The family of a five-year-old boy named ‘Messi’ by his football-mad father have spoken about their ordeal at the hands of Isis, six months after being freed.
Iraqi news outlet Kurdistan 24 interviewed Messi and members of his family in footage aired on Tuesday.
The Yazidi family said they were kidnapped from their home of Singar in northern Iraq after the militants blitzed across the border from Syria in 2014, and held captive for two years.
Messi, now five, was named after the famous Argentinean Barcelona player, but when Isis learned his name they declared it blasphemous and the family were forced to change it to ‘Hassan’, the boy’s aunt told a reporter.
“They brainwashed and intimidated the child, making him reject his name and ask to be called Hassan,” she said.
Messi is traumatised by his experiences in captivity.

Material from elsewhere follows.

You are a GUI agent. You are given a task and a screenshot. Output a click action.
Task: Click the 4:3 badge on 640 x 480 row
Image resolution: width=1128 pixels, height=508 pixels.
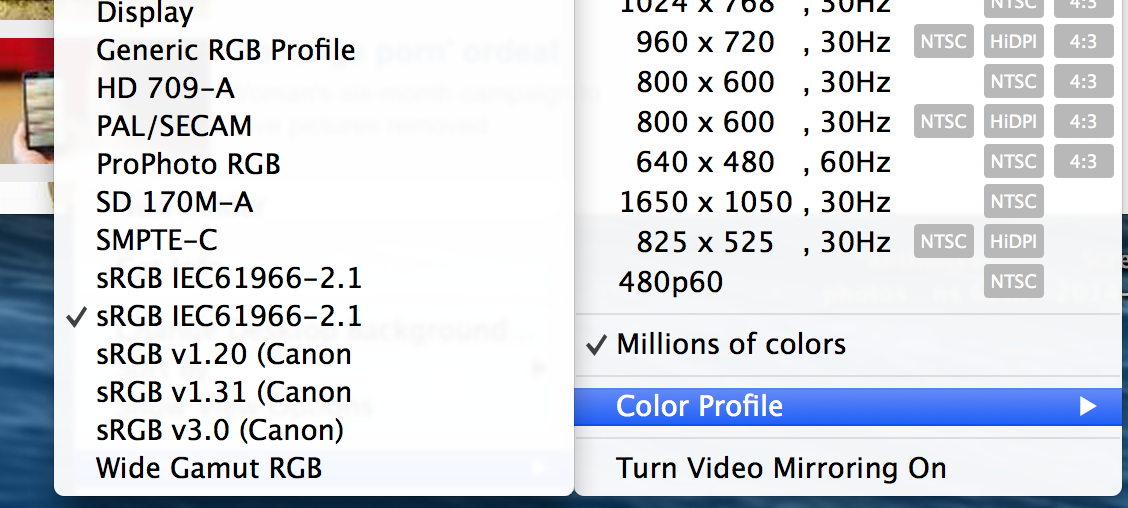click(1083, 162)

He is now unsure whether to answer to his name and barely speaks, according to his family.
The little boy wore Messi’s FC Barcelona shirt while being interviewed, and played with both a football and a toy gun.
Isis’ persecution of Iraq’s religious minority Yazidi population - including mass murder, enslavement, and rape - has been likened to a genocide.
More than 5,000 have been killed by the Sunni extremists, and around 7,000 are still held in captivity, the UN says - although the true figures are likely to be far higher.
Messi’s family were rescued from Isis by Kurdish peshmerga troops in October 2016, and are currently living at an internally displaced persons (IDP) camp in Aqrah, a town under Kurdish control.